For livelihood, when there is an interval between farming, [people] cut and sell bamboo; they use cows to pull bamboo to earn money to use for their family when there is not enough food. When there is a food [shortage] problem, for some people, they work to send the woods from the top of the mountain to a place for selling wood at the base of the mountain, when people hire them. These forms of work are not permanent jobs; they are just for one time.


The information that I have written above is the things that certainly happened, and I have known [the situation] when I collected the information, as some of the villagers mentioned in the interviews. Moreover, the villagers have to face and suffer by themselves.


[1] KHRG trains community members in eastern Burma to document individual human rights abuses using a standardised reporting format; conduct interviews with other villagers; and write general updates on the situation in areas with which they are familiar. When writing situation updates, community members are encouraged to summarise recent events, raise issues that they consider to be important, and present their opinions or perspective on abuse and other local dynamics in their area.

[2] In order to increase the transparency of KHRG methodology and more directly communicate the experiences and perspectives of villagers in eastern Burma, KHRG aims to make all field information received available on the KHRG website once it has been processed and translated, subject only to security considerations. As companion to this, a redesigned website will be released in 2013. In the meantime, KHRG's most recently-published field information from Papun District can be found in the report, "Incident Report: Violent abuse in Papun District, October 2012," KHRG, April 2013.

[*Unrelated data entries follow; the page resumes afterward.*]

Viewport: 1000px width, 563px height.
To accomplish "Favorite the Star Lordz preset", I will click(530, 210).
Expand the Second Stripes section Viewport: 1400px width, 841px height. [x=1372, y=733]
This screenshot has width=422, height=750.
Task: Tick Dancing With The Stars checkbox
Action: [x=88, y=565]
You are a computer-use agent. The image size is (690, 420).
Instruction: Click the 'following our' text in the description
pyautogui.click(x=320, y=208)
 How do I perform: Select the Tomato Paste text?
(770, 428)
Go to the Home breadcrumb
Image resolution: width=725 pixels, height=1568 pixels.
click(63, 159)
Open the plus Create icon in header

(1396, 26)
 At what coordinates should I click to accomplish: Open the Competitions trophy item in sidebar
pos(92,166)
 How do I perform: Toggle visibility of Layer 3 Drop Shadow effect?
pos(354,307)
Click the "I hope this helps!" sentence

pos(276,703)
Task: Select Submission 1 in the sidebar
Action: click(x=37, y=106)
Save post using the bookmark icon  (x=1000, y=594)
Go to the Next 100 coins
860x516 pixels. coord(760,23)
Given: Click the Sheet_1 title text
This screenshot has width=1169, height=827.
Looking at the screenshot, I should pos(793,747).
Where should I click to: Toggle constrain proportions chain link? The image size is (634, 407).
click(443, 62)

[3] Loh ah pay is a Burmese term now commonly used in reference to forced labour, although traditionally referring to voluntary service for temples or the local community, not military or state projects

[4] Border Guard battalions of the Tatmadaw were established in 2010, and they are composed mostly of soldiers from former non-state armed groups, such as older constellations of the DKBA, which have formalized ceasefire agreements with the Burmese government and agreed to transform into battalions within the Tatmadaw. Border Guard battalions are assigned four digit battalion numbers, whereas regular Tatmadaw infantry or light infantry battalions are identified by two or three digit battalion numbers. For more information, see "DKBA officially becomes Border Guard Force," Democratic Voice of Burma, August 2010.

[5] KHRG has reported on the abuses committed by Battalion # 1014, including a June 2012 attack on two elder villagers who were travelling to provide money to one of their daughters who was giving birth at the time. Both villagers were severely beaten, and one died at the site of the attack. See "Torture and killing in Thaton District," KHRG, October 2012. See also, "Situation Update: Pa'an Township, Thaton District, June to October 2011," KHRG, November 2011.

[6] Commander Maw Hsee's name is sometimes spelled "Maung Chit."

[7] Although the community member wrote the unit numbers in this order, the Tatmadaw hierarchy is that Column #2 is a part of LIB #102, which is itself a part of LID #44.

[8] As of November 27th 2012, all conversion estimates for the kyat in this report are based on the official market rate of 852 kyat to the US $1. This reflects new measures taken by Burma's central bank on April 2nd 2012 to initiate a managed float of the kyat, thus replacing the previous fixed rate of 6.5 kyat to US $1.

[9] For more information on the 2012 ceasefire between the KNU and the Government of the Union of Myanmar, see the following KHRG publications: "Steps towards peace: Local participation in the Karen ceasefire process," KHRG, November 2012; and "Safeguarding human rights in a post-ceasefire eastern Burma," KHRG, January 2012.